Detection of plasmid-mediated AmpC β-lactamase in Escherichia coli and Klebsiella pneumoniae

Background: Detecting plasmid-mediated AmpC (pAmpC). beta-lactamase-producing organism is important for optimal infection control and providing accurate and effective treatment option for physicians. Objectives: The aim of this study was to investigate the prevalence of pAmpC. beta-lactamase and compare the results of boronic acid (BA) disk test with other phenotypic tests detecting AmpC positive isolates. Materials and Methods: A total of 273 clinical isolates of Klebsiella pneumoniae (n: 82) and Escherichia coli (n: 191) were analysed. The presence of pAmpC. beta-lactamase was determined by BA disk test, cefoxitin (FOX) screening test, modified three dimensional test (M3DT), and multiplex polymerase chain reaction (PCR).
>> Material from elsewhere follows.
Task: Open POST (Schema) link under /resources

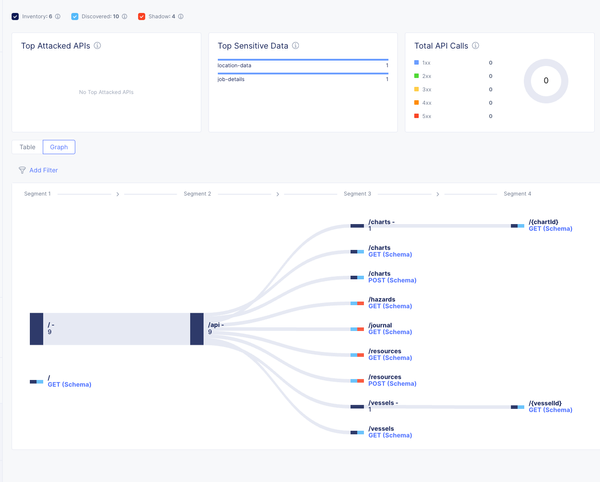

Pulsed-field gel electrophoresis was performed to evaluate the genetic similarities between isolates. To detect extended spectrum. beta-lactamases (ESBL) in the presence of AmpC. beta-lactamase, ESBL confirmation test was carried out with and without BA solution. Results: Of the 273 strains tested, 127 strains were found FOX resistant, 114 were positive by M3DT, 108 were positive in BA disk test, and the multiplex PCR detected 24 pAmpC. beta-lactamase-positive isolate. The prevalence of AmpC-producing strains was 10.9% in E. coli and 3.6% in K. pneumoniae in the tested population by PCR. CIT and MOX group genes were predominant type in these strains. Conclusion: These results emphasize that clinical laboratories should consider testing the presence of pAmpC enzymes particularly in FOX-resistant isolates, and BA disk test will improve detection of this emerging resistance phenotype.